= Исходный текст =
Юрий Колкер
НРАВСТВЕННЫЙ СКАЛЬПЕЛЬ БЛОКА (2012)
Блок Александр Александрович (1880–1921)
Поэзия, как мы ее знаем, отделилась — выделилась — из песни, стала продолжением песни. Текст, вовсе порвавший с песенным началом, — не стихи. Но что такое песня, почему, бога ради, она работает, почему мы не довольствуемся разговорной речью, рассудочной и научной прозой, а всею нашей историей и культурой привязаны к явлению столь откровенно иррациональному, бесполезному? Соединение слова со звуком и ритмом оказалось инструментом нравственным, — вот в чем ответ. Песня вручает нам окуляры, позволяющие заглянуть в душу человеческую. Окуляры, но еще не скальпель.

= Рабочие инструкции =
[1] Продублируйте часть исходного текста между словами «Поэзия, как мы» и «еще не скальпель.» включительно.
[2] Ответьте по исходному тексту:
(а) Каковы годы жизни Блока?
(б) Каким годом помечено эссе?
(в) Что, согласно тексту, вручает нам песня?
[3] Назовите все виды речи, которыми, как сказано в исходном тексте, мы не довольствуемся.
Листинг здесь не понадобится.

= Записи о целевых координатах =
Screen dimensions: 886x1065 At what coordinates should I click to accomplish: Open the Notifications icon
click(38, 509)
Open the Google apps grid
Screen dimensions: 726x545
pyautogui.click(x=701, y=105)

= Решения заданий =
[1]
Поэзия, как мы ее знаем, отделилась — выделилась — из песни, стала продолжением песни. Текст, вовсе порвавший с песенным началом, — не стихи. Но что такое песня, почему, бога ради, она работает, почему мы не довольствуемся разговорной речью, рассудочной и научной прозой, а всею нашей историей и культурой привязаны к явлению столь откровенно иррациональному, бесполезному? Соединение слова со звуком и ритмом оказалось инструментом нравственным, — вот в чем ответ. Песня вручает нам окуляры, позволяющие заглянуть в душу человеческую. Окуляры, но еще не скальпель.

[2]
(а) 1880–1921.
(б) 2012.
(в) Окуляры, позволяющие заглянуть в душу человеческую.

[3] Разговорная речь, рассудочная проза, научная проза.